Intervention de éric Trappier

Réunion du 11 septembre 2013 à 18h30
Commission de la défense nationale et des forces armées

éric Trappier, président-directeur général de Dassault Aviatio :

Pour l'instant, les Russes sont des concurrents sur le plan général, mais on les voit peu sur nos marchés, qui concernent des pays avec lesquels la France entretient une relation politique fondée sur une compréhension particulière et s'inscrivant dans un cadre stratégique. L'Inde – où 90 % de la flotte est d'origine russe, le reste étant fourni par la France – fait figure d'exception. Mais ce pays a fait le choix de maintenir une double source d'approvisionnement : elle a acheté des Sukhoï SU-30 et réfléchit au développement avec les Russes d'un nouvel avion de combat, mais elle se prépare aussi à acheter des Rafale, s'inscrivant ainsi dans une longue tradition d'achat à la France, de l'Ouragan jusqu'au Mirage 2000. Nous ne sommes donc pas vraiment en concurrence, même si le Mig 35 faisait partie de la dernière compétition – il a été éliminé dès le premier tour.

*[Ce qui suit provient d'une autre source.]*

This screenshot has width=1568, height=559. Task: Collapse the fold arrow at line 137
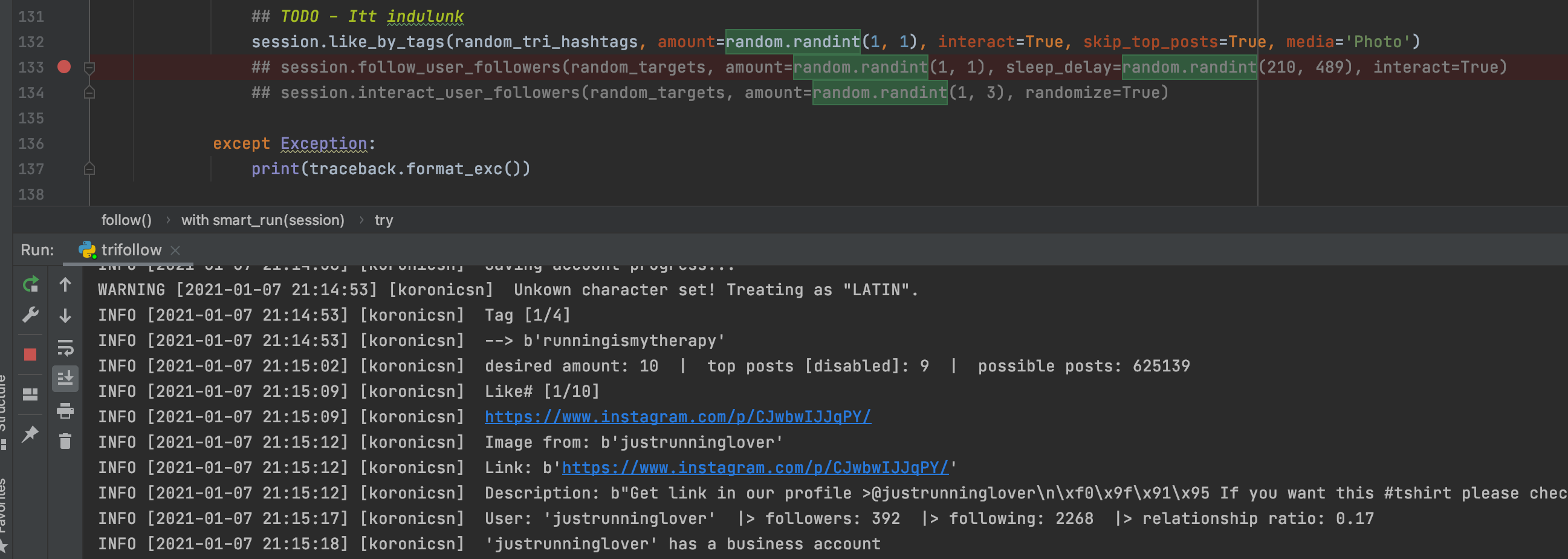click(x=89, y=169)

Dans les autres pays, les Russes ne sont pas nos concurrents : ils ont été écartés de la compétition au Brésil, au Moyen Orient, en Malaisie. Les pays dans lesquels ils sont présents font partie de leur sphère traditionnelle d'influence.

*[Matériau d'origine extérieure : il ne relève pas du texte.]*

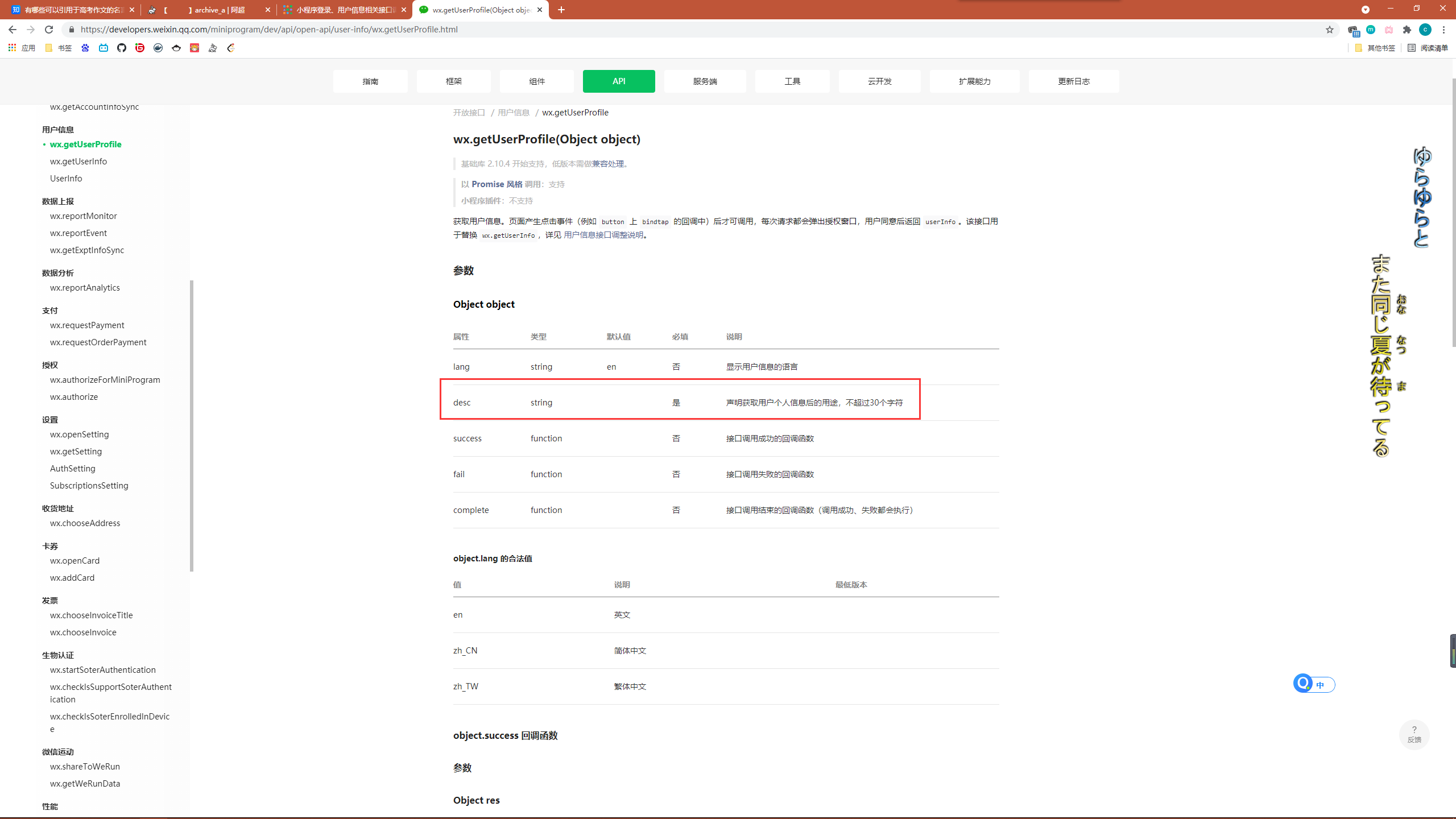
Task: Click the URL address bar
Action: click(x=682, y=30)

Nos concurrents sont d'abord les Américains, qui bénéficient de l'effet de masse que représentent les milliards de dollars investis par l'État fédéral. En termes de dépenses budgétaires, le F-35 n'a en effet rien à voir avec le Rafale : la force des Américains est d'avoir commencé par évoquer un avion à bas prix utilisable par les trois armes, pour finir par présenter un appareil dont la conception aura coûté très cher au contribuable. Cela fait partie de la politique économique des États-Unis : en matière d'avions de combat, plus ils en dépensent, mieux c'est pour l'économie américaine, quels que soient les dérapages en termes de coût. Il faut bien comprendre que l'industrie de la défense n'est pas qu'un consommateur de crédits. Elle a un effet vertueux, puisqu'elle permet de développer des technologies utiles dans d'autres domaines. En outre, elle recourt peu à l'externalisation : en France chaque euro dépensé l'est sur le territoire national. Enfin, lorsque l'on parvient à conclure des contrats à l'export, elle contribue favorablement à l'équilibre de la balance commerciale.

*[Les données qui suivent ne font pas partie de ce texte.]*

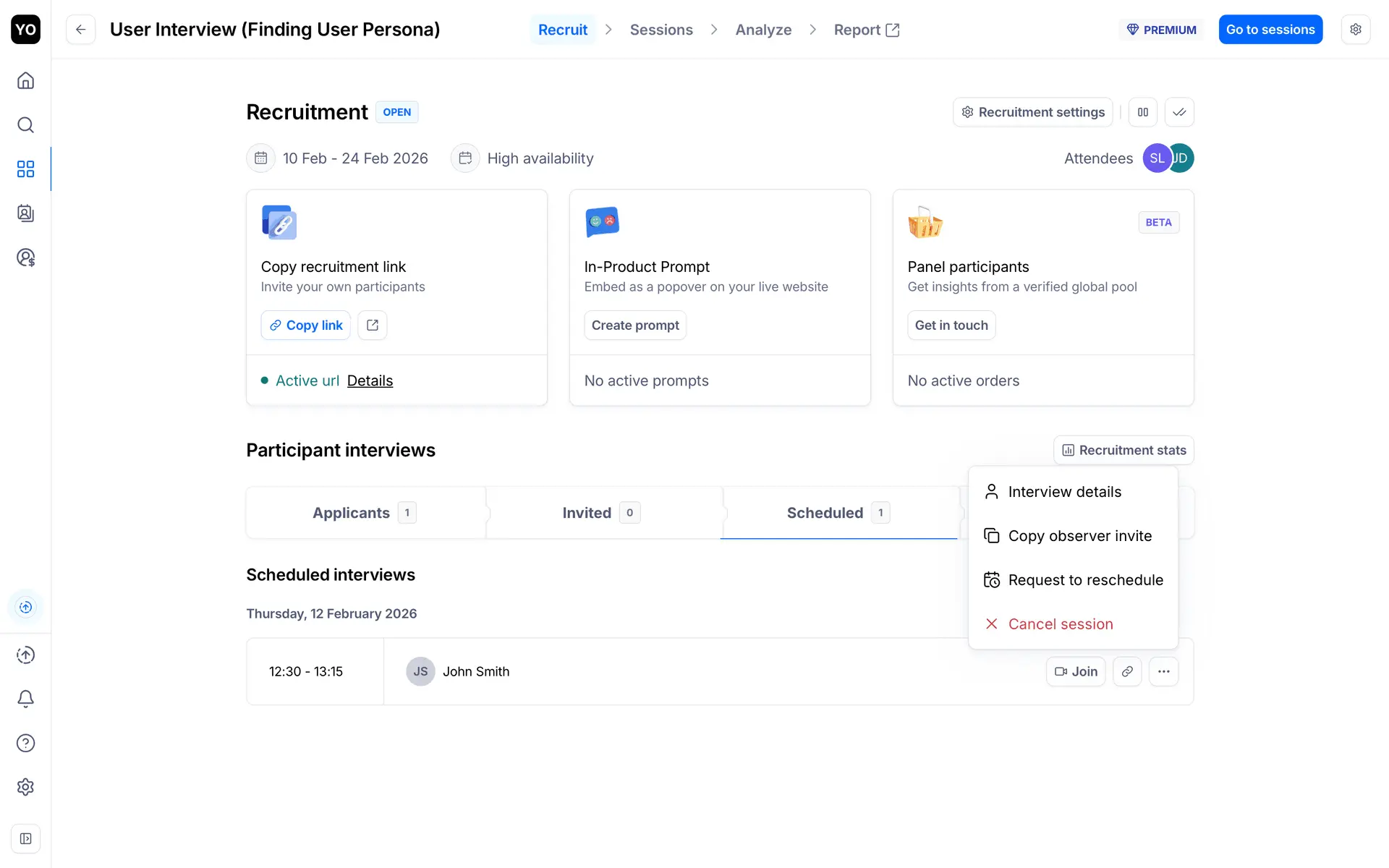1389x868 pixels.
Task: Open the Active url Details link
Action: (x=370, y=380)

Les Américains ont bien compris cela : un rapport de la Maison blanche souligne qu'un avion de combat met en jeu 17 technologies stratégiques sur les 22 qui concourent au développement d'un pays. C'est pourquoi ils n'hésitent pas à dépenser beaucoup en ce domaine, même s'ils ont réduit légèrement leur budget, ce qui les rend encore plus agressifs d'un point de vue commercial.

À l'export, ils bénéficient de nombreux avantages. Tout d'abord, nous parlons des États-Unis d'Amérique : pas un amiral, pas un général ne visite un pays sans dire « Achetez nos avions ! ». C'est un véritable rouleau compresseur. Même en Inde, où ils ont perdu la compétition, il ne se passe pas une semaine sans qu'un officier américain ne délivre un tel message. Aucun refus ne les arrête.

Par ailleurs, ils se font payer en dollars. Or, quelles que soient les difficultés économiques rencontrées en Europe, l'euro reste fort, ce qui leur donne un avantage concurrentiel.

De plus, les coûts de main-d'oeuvre n'y sont pas du tout les mêmes. Je vois la différence entre l'usine que Dassault détient aux États-Unis, et qui emploie 2 500 personnes, et celle située dans la région de Bordeaux.

Enfin, le format des séries est bien plus élevé aux États-Unis, d'autant qu'en France, il a plutôt tendance à baisser. Et ce n'est pas parce que l'on nous avait promis une commande de 320 appareils il y a vingt ans que nous pouvons envoyer une facture à l'État lorsque ce dernier nous annonce qu'il n'en achètera – peut-être – que 225 ! Tout cela se fait à budget identique.

S'agissant de la concurrence européenne, nous battons systématiquement l'Eurofighter Typhoon lorsque nous sommes en compétition, soit en finale – en Inde, par exemple –, soit en demi-finale – en Corée, ou à Singapour. Quant au Gripen, les Suisses, en l'achetant, admettent eux-mêmes qu'ils se déclassent en division d'honneur. Leur choix stratégique est de faire semblant d'avoir une aviation de combat tout en achetant le modèle le moins cher. Tant que l'on ne fait pas la guerre, ce n'est pas très grave.